Support a “BatteryShot” Initiative modeled after DOE’s SunShot Initiative. BatteryShot could coordinate government battery RD&D with the goal of producing a battery with a total system cost of less than $250/kWh and a range of at least 300 miles per charge.
Increase government procurement budgets explicitly for next-generation clean energy. Congress should authorize the Department of Defense and the General Services Administration a larger procurement budget to purchase emerging clean energy and energy efficiency technologies that meet the government’s mission and infrastructure needs, including electric vehicles and next-generation ICT.
Fully fund regional innovation programs at the DOC and DOE. The creation of regional clusters signifies a healthy and active innovation ecosystem. One only needs to look at Silicon Valley as a chief example. Clusters concentrate R&D, supply chains, talent, and infrastructure in a close geographic location, which drastically removes barriers to innovation, incentives collaboration, and acts as a venue for smart deployment. Through the Stimulus, the Departments of Commerce and Energy supported the creation of almost two-dozen regional clusters for clean energy. Yet, cluster support requires a more stable and well-funded clusters program at DOC and DOE.

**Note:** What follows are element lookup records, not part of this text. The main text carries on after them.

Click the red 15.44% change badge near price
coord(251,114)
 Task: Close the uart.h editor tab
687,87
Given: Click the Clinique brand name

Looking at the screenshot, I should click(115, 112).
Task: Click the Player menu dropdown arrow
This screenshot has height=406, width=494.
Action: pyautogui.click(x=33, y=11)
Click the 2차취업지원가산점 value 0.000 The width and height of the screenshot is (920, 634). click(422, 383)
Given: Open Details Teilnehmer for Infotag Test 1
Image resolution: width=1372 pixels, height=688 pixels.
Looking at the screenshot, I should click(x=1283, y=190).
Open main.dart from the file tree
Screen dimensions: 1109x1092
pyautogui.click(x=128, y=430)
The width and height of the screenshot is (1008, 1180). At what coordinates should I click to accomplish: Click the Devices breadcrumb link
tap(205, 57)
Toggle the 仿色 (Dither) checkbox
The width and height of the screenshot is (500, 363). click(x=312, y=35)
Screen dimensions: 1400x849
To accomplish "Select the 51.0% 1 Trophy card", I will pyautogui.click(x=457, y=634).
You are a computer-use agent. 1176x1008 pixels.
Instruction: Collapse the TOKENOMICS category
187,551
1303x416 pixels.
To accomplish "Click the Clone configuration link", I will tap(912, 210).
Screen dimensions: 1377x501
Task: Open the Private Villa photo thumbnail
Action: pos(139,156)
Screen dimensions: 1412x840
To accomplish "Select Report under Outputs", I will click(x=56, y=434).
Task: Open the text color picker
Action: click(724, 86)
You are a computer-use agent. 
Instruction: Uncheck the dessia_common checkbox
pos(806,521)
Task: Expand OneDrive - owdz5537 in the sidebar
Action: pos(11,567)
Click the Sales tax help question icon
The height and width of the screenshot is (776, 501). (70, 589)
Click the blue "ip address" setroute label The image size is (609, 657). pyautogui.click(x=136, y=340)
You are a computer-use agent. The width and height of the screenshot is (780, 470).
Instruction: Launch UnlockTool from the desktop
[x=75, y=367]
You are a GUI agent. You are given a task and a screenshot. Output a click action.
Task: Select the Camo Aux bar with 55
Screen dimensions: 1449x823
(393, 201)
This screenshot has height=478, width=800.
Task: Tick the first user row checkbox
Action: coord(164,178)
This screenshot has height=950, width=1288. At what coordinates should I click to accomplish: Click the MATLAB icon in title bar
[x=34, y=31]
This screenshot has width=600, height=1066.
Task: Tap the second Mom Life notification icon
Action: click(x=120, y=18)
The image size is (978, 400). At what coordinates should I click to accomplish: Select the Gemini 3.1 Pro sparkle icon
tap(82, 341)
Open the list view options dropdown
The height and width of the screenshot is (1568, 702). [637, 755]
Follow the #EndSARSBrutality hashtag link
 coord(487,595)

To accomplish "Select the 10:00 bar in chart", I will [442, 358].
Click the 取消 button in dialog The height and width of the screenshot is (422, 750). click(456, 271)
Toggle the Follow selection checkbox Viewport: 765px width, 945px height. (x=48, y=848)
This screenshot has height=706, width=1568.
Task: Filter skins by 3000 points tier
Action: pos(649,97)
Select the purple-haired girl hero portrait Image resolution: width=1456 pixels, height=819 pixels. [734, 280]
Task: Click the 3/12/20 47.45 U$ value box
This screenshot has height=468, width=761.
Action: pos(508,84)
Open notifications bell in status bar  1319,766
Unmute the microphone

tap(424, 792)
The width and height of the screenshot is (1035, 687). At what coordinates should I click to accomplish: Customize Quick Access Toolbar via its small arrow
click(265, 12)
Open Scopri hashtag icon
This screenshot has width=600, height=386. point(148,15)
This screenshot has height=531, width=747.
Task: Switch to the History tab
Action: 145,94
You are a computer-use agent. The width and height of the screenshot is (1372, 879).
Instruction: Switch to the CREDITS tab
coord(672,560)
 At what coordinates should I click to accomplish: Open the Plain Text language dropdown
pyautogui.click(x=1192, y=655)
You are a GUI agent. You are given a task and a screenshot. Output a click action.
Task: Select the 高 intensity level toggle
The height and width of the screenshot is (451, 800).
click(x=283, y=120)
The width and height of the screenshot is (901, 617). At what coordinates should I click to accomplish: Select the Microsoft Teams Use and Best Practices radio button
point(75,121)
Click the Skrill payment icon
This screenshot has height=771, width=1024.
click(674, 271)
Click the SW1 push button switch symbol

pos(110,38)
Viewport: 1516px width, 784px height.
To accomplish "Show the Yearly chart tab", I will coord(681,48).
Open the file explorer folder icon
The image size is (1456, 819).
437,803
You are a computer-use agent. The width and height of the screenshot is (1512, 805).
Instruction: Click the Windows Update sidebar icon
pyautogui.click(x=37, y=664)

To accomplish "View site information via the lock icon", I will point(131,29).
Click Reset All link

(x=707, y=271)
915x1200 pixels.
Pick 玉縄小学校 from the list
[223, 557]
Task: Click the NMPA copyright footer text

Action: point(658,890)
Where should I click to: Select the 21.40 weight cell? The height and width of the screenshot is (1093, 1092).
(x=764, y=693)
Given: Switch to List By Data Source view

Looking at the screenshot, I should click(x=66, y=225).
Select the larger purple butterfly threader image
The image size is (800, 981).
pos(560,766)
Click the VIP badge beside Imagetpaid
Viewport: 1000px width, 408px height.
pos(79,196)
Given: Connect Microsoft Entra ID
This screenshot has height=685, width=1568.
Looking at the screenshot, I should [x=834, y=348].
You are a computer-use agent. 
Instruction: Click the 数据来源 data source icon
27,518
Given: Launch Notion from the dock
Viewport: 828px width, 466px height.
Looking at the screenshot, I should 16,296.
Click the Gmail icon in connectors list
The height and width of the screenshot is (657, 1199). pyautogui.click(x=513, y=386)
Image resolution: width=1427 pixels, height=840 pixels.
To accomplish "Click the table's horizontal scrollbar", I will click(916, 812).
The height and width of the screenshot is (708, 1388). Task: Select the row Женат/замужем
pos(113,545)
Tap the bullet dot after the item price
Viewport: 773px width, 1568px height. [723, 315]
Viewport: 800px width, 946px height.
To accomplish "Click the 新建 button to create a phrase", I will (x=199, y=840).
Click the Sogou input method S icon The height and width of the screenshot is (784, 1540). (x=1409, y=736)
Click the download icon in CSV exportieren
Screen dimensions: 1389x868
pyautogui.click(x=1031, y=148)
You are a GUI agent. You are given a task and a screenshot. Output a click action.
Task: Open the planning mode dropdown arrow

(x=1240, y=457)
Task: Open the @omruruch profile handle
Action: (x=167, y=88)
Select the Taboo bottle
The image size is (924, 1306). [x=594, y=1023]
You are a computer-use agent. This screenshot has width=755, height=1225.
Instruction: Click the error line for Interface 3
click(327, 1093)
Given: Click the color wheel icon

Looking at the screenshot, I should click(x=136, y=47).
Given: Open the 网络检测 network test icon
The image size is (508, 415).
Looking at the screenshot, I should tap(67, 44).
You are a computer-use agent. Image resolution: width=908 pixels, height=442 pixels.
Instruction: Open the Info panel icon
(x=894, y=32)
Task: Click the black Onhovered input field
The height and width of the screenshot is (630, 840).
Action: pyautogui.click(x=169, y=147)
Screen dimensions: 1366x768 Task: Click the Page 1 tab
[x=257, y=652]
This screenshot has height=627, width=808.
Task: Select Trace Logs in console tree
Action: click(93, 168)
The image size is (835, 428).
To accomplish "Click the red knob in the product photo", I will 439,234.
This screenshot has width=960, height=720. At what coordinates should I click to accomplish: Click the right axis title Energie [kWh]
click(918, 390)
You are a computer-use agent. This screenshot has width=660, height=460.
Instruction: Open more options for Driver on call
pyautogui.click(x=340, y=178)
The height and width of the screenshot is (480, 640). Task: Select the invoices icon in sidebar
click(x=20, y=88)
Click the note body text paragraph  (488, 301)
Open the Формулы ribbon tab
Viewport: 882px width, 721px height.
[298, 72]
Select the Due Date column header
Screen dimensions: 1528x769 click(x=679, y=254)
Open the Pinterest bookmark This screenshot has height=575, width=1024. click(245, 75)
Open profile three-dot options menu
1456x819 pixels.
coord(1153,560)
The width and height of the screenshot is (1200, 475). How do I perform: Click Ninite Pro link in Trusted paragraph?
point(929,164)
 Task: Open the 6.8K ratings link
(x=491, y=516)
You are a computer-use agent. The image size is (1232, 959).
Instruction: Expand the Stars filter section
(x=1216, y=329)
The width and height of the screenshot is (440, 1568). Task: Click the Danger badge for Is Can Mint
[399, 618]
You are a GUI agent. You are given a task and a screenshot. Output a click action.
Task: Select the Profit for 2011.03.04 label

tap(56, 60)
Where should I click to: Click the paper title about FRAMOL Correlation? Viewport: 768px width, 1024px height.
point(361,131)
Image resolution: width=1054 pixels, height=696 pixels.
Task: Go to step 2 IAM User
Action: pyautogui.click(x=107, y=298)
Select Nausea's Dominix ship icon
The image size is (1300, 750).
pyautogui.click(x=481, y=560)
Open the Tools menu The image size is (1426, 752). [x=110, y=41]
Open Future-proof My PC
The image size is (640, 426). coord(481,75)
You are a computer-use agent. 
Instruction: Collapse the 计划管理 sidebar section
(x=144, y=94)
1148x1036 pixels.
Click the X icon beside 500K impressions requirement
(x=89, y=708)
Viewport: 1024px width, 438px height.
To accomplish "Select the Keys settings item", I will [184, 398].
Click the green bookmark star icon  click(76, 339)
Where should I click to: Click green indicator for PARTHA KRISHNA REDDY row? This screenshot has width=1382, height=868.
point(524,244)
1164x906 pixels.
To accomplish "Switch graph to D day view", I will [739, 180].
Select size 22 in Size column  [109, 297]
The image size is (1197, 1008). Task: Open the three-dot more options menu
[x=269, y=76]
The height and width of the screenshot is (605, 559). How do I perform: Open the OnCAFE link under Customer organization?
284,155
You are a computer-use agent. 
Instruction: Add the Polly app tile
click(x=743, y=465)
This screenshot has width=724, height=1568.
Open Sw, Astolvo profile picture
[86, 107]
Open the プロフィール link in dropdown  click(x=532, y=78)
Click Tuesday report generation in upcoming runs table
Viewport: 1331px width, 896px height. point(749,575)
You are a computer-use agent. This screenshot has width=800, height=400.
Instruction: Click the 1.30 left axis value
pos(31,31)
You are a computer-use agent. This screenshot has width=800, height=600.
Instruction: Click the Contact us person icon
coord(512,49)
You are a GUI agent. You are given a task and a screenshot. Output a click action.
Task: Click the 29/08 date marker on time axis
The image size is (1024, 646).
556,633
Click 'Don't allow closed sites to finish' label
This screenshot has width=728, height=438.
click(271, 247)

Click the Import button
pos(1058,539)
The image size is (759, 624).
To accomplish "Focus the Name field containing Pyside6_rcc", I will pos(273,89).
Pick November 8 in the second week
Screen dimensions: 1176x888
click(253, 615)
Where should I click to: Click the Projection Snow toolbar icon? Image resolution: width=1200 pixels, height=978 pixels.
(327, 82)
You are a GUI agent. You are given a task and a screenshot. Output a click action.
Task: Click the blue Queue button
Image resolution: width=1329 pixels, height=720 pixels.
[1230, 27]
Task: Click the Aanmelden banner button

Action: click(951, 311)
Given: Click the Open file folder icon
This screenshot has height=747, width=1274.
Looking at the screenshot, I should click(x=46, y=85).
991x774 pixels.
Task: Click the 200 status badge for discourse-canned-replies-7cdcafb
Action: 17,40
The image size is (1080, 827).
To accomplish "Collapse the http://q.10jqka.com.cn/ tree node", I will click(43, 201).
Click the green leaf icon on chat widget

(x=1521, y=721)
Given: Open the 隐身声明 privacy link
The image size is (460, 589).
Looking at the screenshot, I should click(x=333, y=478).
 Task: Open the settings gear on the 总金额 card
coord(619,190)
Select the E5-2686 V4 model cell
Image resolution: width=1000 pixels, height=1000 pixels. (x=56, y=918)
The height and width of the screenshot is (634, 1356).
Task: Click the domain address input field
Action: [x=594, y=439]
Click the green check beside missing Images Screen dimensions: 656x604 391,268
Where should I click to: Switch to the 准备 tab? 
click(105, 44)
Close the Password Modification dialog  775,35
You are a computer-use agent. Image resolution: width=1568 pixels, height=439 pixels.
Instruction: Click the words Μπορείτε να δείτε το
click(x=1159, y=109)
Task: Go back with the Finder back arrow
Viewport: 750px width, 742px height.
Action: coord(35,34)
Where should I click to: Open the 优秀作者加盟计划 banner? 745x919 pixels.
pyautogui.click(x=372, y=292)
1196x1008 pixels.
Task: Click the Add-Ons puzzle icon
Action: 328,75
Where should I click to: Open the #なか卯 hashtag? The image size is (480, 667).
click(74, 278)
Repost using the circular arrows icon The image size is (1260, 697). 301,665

Increase support for NSF’s ERC’s and I/UCRCs. Industry-university partnerships accelerate R&D from the lab to the market and clean energy R&D is no different. NSR operates two high-impact programs – Engineering Research Center’s and Industry-University Cooperative Research Centers that seed university-managed, industry-driven collaborative R&D centers. Yet each program is small, limiting the number of Centers that can be created. Congress should greatly increase ERC’s budget to $110 million and I/UCRC’s to $50 million per year, while also requiring each to attract higher industry buy-in to facilitate higher impact university-industry partnerships.
Fully Support a National Network for Manufacturing Innovation. Unlike leading manufacturing nations such as Germany, the U.S. lacks an integrated, well-funded network of large-scale, industry-led manufacturing innovation centers that accelerate technology deployment, demonstrate new technologies, perform applied R&D on new manufacturing processes and support education and training. The White House has already directed resources towards the creation of three NNMI’s, one being in power electronics related to energy. Congress should build on these early investments and expand the initiative to $500 million to allow for the creation of 15-20 additional centers.
Make process R&D eligible for the R&D Tax Credit.Process R&D is inherently important to energy firms scaling up manufacturing operations. Under the current R&D tax credit, the Treasury Department narrowly interprets the statute, making it difficult for firms to take the credit against process R&D. Congress should clearly state process R&D is eligible under the credit.
Offer planning grants for regions that want to create next-gen STEM schools. The emergence of regional clean energy clusters offers the opportunity to connect new STEM institutions to provide a ready talent-pool for clean tech companies and start-ups. To do so, Congress should allocate $10 million for the NSF Transforming Institution Grants program – in partnership with DOC and DOE – to offer planning grants for regional clusters looking to create new kinds of STEM high schools of universities to benefit their energy innovation ecosystem.